=== Section Start ===

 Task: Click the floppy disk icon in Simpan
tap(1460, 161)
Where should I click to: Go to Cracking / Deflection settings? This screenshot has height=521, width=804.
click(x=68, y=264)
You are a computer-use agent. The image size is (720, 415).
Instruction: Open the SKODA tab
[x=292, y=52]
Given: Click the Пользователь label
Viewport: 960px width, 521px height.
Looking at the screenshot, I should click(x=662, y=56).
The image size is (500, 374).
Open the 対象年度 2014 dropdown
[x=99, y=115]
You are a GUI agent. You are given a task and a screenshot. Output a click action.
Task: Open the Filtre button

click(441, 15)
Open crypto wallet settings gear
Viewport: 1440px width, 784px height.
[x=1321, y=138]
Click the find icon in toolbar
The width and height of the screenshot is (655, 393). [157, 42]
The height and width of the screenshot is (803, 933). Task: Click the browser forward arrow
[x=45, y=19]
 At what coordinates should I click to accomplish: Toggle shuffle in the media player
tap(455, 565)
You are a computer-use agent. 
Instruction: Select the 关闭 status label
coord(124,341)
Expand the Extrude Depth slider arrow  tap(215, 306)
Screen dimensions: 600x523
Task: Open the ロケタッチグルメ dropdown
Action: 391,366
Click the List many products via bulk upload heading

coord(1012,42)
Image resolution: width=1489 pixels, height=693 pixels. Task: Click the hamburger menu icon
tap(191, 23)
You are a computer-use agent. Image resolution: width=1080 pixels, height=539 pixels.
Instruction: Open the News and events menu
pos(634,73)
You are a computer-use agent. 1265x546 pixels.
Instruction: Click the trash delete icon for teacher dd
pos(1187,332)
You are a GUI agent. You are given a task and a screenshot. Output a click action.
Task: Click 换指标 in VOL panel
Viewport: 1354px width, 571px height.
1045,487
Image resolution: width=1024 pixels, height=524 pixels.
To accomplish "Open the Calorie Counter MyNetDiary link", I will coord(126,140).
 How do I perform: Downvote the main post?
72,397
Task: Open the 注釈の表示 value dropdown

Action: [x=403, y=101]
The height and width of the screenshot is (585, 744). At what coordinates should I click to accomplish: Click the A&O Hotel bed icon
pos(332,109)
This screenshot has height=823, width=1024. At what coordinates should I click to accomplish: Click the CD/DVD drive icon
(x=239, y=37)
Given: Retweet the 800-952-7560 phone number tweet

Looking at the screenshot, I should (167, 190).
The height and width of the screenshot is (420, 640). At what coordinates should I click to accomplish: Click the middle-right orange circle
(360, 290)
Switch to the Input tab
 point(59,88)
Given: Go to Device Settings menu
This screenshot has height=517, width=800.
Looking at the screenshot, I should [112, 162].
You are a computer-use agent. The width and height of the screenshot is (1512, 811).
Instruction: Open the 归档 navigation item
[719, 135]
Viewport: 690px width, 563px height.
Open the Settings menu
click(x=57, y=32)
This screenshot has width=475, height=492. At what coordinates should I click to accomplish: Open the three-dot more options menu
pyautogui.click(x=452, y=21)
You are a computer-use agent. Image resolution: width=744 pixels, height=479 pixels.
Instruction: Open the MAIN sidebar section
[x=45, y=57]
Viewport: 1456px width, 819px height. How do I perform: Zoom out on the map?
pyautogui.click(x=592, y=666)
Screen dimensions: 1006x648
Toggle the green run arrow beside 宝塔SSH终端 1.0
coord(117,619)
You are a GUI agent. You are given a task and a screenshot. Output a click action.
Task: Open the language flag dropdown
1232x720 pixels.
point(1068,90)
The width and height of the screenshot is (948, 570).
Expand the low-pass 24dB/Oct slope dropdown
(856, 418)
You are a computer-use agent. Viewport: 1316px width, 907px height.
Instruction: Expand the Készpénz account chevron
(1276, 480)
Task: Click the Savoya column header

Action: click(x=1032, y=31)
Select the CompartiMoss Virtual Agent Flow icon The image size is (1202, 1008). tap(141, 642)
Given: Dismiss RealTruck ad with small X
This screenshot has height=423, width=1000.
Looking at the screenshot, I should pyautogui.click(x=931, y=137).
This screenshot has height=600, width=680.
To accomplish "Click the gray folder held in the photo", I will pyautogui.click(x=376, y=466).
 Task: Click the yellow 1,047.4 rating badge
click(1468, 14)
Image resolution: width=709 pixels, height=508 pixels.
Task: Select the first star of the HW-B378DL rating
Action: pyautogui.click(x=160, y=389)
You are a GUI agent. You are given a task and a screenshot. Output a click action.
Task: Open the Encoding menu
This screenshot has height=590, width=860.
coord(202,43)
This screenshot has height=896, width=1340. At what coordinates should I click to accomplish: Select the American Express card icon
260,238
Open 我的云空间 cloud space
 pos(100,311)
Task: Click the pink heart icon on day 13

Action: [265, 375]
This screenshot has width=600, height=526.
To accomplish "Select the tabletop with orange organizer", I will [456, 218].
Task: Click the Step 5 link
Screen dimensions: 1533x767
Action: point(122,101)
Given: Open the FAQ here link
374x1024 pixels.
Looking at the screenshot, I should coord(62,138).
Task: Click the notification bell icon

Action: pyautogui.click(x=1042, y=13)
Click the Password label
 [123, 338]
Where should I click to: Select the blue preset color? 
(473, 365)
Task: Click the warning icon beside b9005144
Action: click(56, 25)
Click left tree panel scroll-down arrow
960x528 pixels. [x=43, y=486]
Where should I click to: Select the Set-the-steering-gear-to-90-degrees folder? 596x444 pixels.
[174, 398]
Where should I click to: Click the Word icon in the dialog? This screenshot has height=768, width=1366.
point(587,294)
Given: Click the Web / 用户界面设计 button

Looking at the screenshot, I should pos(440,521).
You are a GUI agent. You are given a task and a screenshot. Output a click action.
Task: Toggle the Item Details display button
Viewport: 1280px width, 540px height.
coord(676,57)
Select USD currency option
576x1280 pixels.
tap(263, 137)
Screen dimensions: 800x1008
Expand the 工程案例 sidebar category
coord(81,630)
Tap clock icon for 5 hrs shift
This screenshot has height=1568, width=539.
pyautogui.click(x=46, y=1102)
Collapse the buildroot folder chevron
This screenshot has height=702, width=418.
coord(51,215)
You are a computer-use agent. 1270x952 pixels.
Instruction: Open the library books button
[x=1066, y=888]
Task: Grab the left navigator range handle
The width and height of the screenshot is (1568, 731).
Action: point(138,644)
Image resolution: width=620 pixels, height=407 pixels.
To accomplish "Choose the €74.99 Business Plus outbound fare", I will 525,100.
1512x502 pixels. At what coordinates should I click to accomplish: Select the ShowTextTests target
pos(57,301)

=== Section End ===

#### Task to complete:
Report all lines of the data above that include the string "will".

#### Answer to this exercise:
To accomplish "Open the Calorie Counter MyNetDiary link", I will coord(126,140).
To accomplish "Click the gray folder held in the photo", I will pyautogui.click(x=376, y=466).
To accomplish "Select the tabletop with orange organizer", I will [456, 218].
To accomplish "Choose the €74.99 Business Plus outbound fare", I will 525,100.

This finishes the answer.